**Directions**
Reproduce verbatim the stretch of the chat log below from "<Kilos> all alone" through "kind of wide :)".

#ubuntu-ke 2014-04-15
<kagz> hi
<kagz> any one around..
#ubuntu-ke 2015-04-16
<Kilos> oi
<Kilos> Tribaal  you here?
<Kilos> all alone too. whew
<Tribaal> hi Kilos
<Kilos> hi there
<Tribaal> yeah I hang out in there all the time just in case
<Kilos> dont you know about #ubunu-africa
<Tribaal> I do, but it's kind of wide :)
<Tribaal> I'm not even in the region anymore actually, I might as well join ubuntu-africa
<Kilos> ya but stickyboy is there too
<Tribaal> you're right
<Kilos> i think its ideal for countries where locos have faded
<Tribaal> yeah... which is pretty much everywhere
<Kilos> i am trying to revive averyone
<Kilos> what a job
<Kilos> everyone
<Tribaal> Kilos: good luck :) I'm back in Switzerland for now, so I can't really help unfortunately... But if it's any consolation the LoCo here is quite dead too
<Kilos> yeah it seems to be happening worldwide
<Tribaal> well, it's not surprising, since Ubuntu is more established now people in LoCos usually feel they should help underdogs instead
<Tribaal> and since it just works, many who like to tweak their computers use something else instead
<Tribaal> :)

**Information provided**
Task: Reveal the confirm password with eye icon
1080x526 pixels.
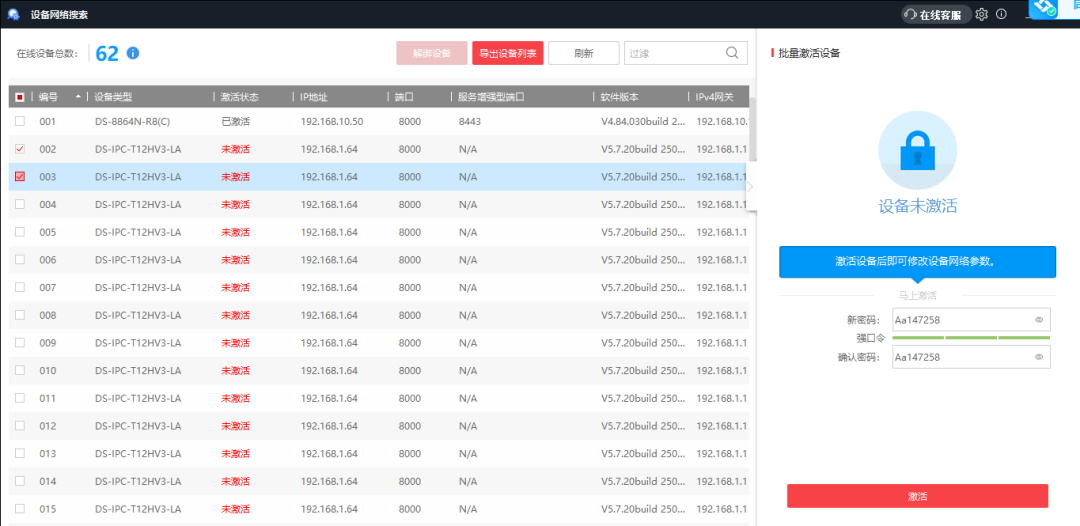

**Correct answer**
<Kilos> all alone too. whew
<Tribaal> hi Kilos
<Kilos> hi there
<Tribaal> yeah I hang out in there all the time just in case
<Kilos> dont you know about #ubunu-africa
<Tribaal> I do, but it's kind of wide :)